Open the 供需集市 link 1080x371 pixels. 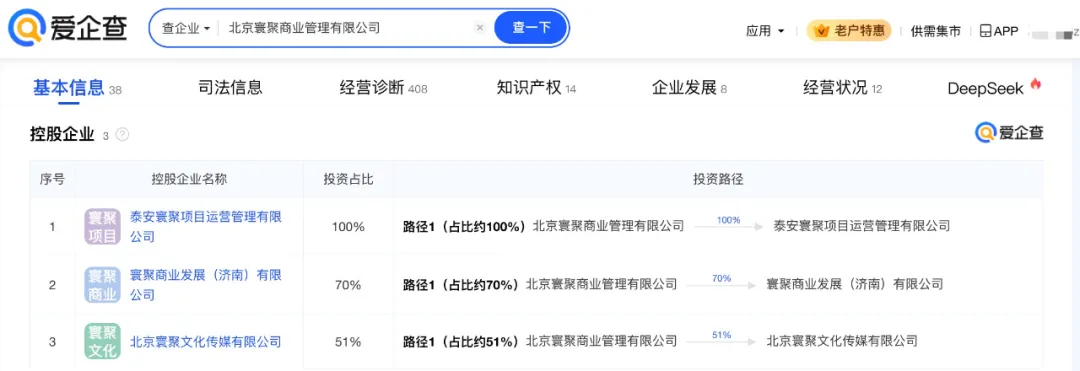pos(935,31)
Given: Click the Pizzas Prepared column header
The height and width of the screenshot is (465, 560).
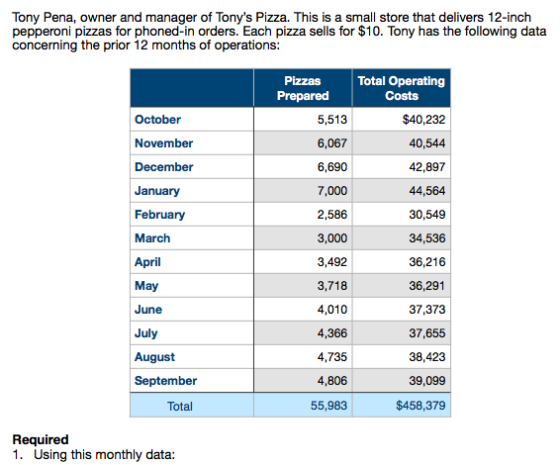Looking at the screenshot, I should pos(302,88).
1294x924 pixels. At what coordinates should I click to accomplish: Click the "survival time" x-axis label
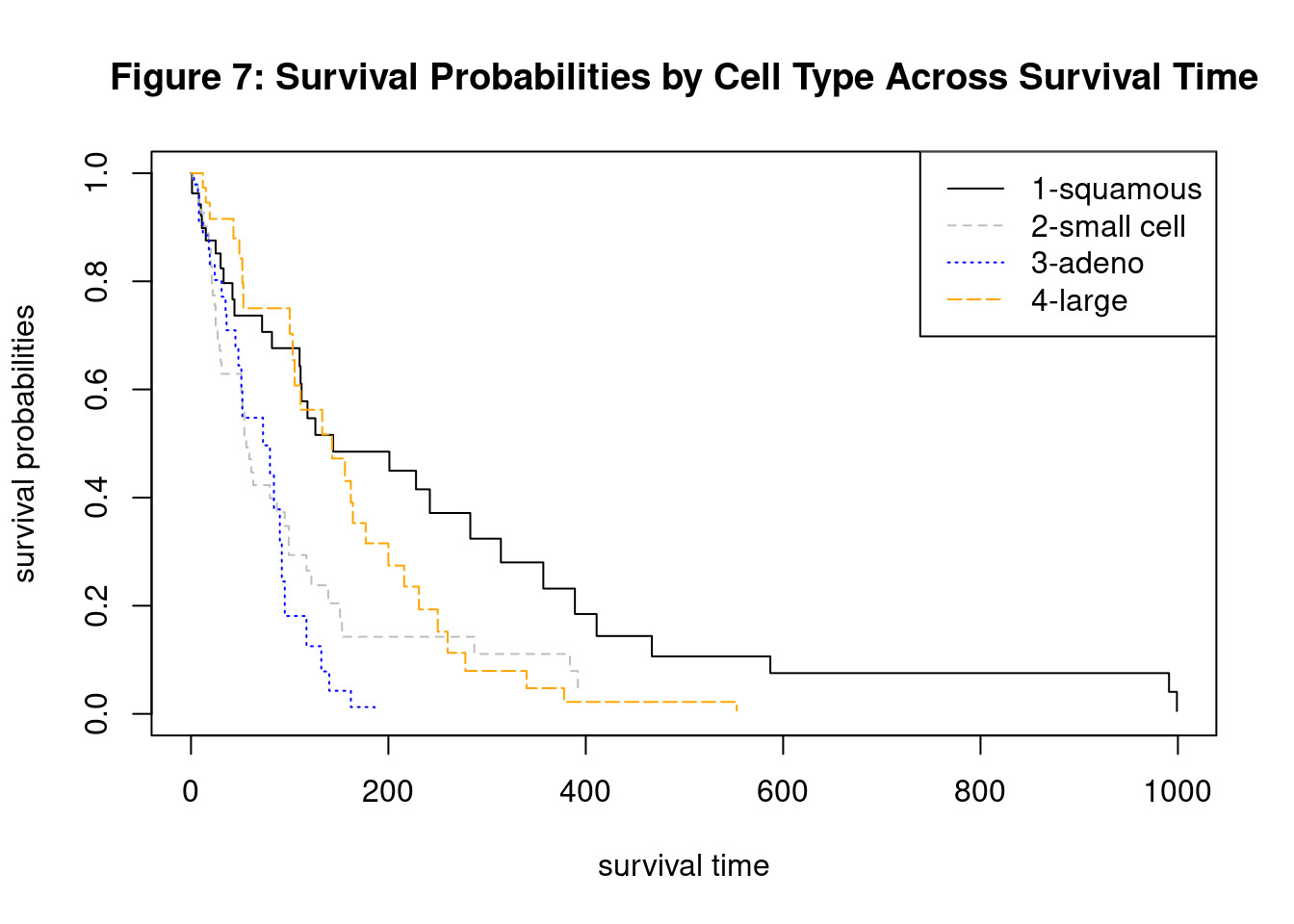(684, 866)

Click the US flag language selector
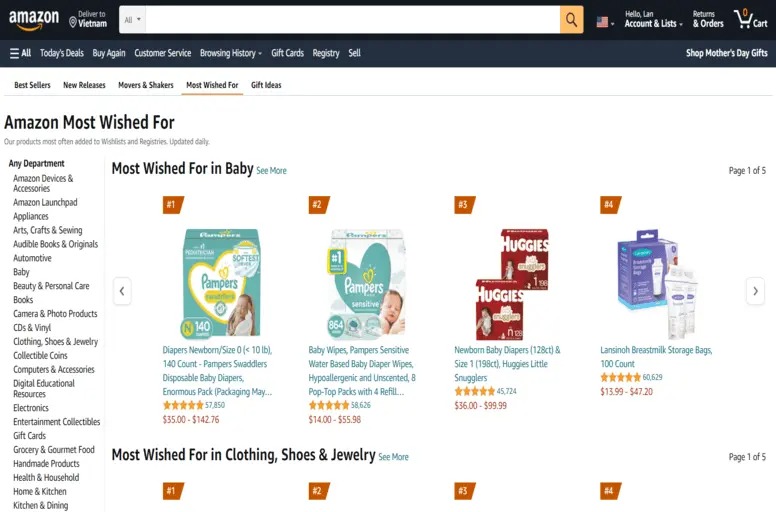[604, 21]
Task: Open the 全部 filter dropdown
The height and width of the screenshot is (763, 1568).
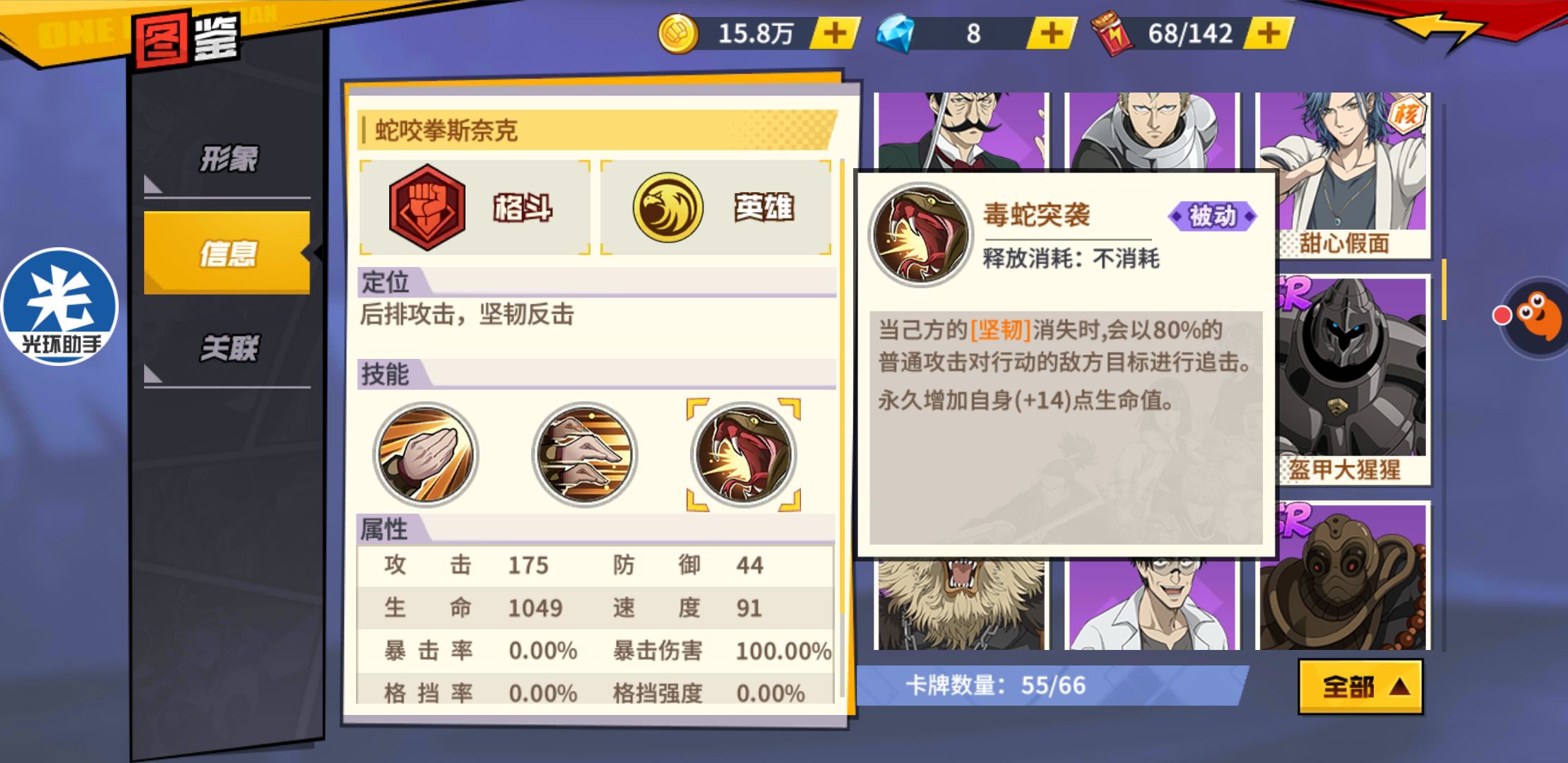Action: click(x=1360, y=687)
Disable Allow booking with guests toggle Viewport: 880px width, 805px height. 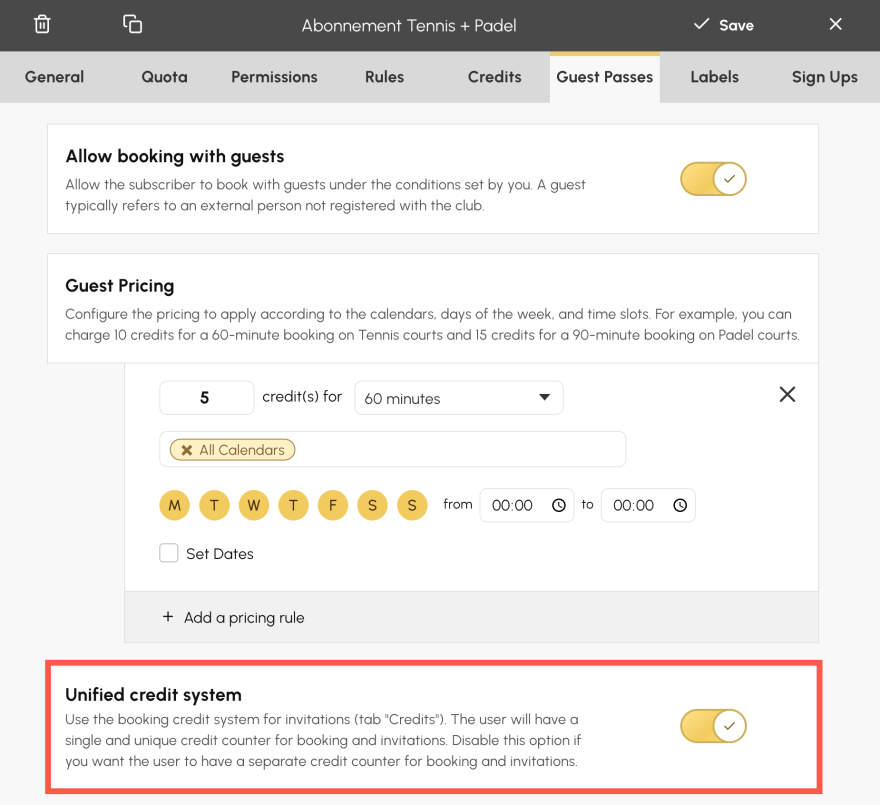713,180
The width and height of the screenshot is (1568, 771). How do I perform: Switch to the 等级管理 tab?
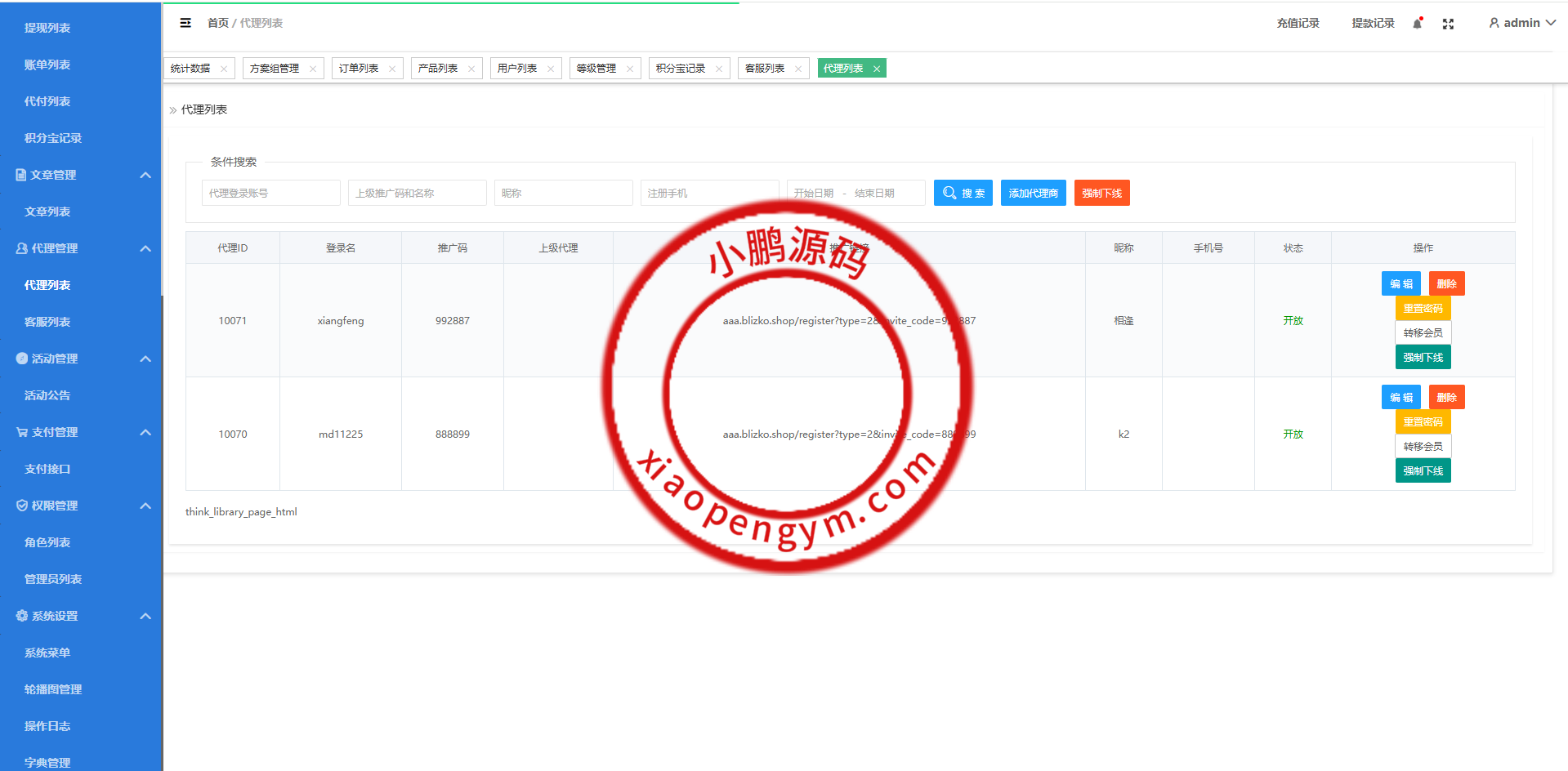coord(596,69)
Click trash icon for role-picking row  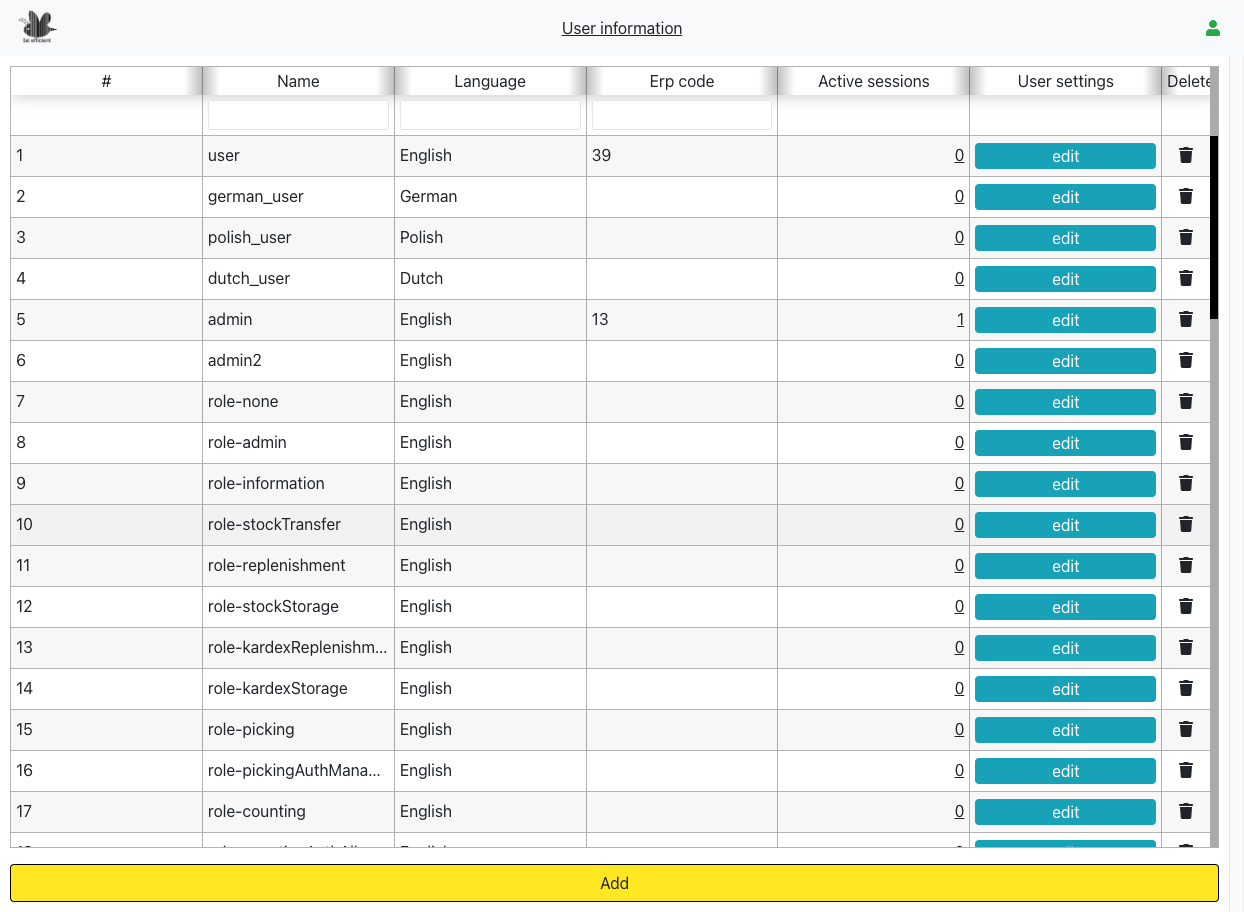coord(1186,729)
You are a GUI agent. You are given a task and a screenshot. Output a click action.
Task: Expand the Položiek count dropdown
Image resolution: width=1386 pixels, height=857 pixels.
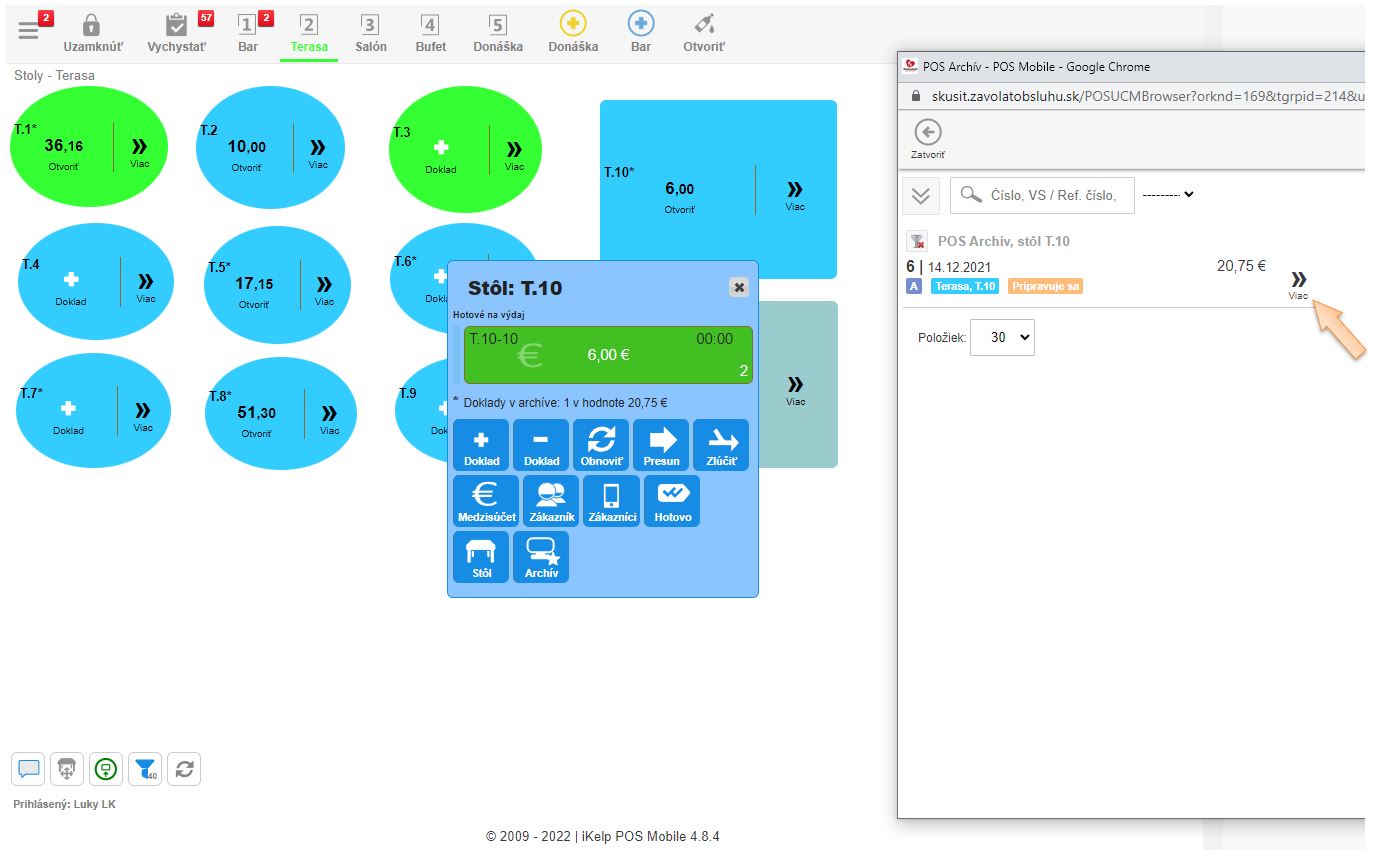(x=1002, y=338)
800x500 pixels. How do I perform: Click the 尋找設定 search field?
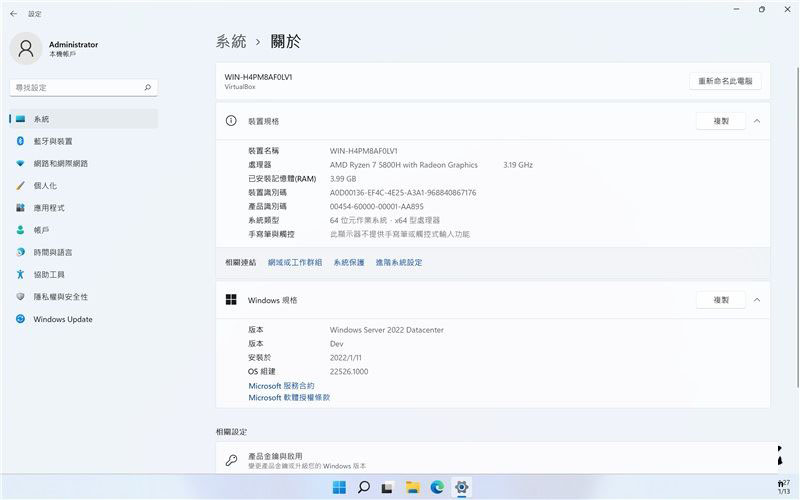point(75,88)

| ABOUT THIS TASK |
Each line that holds the word "dropdown" should be extracted from the records.

| EXERCISE ANSWER |
Task: Open the 全部 filter dropdown
Task: Expand the Položiek count dropdown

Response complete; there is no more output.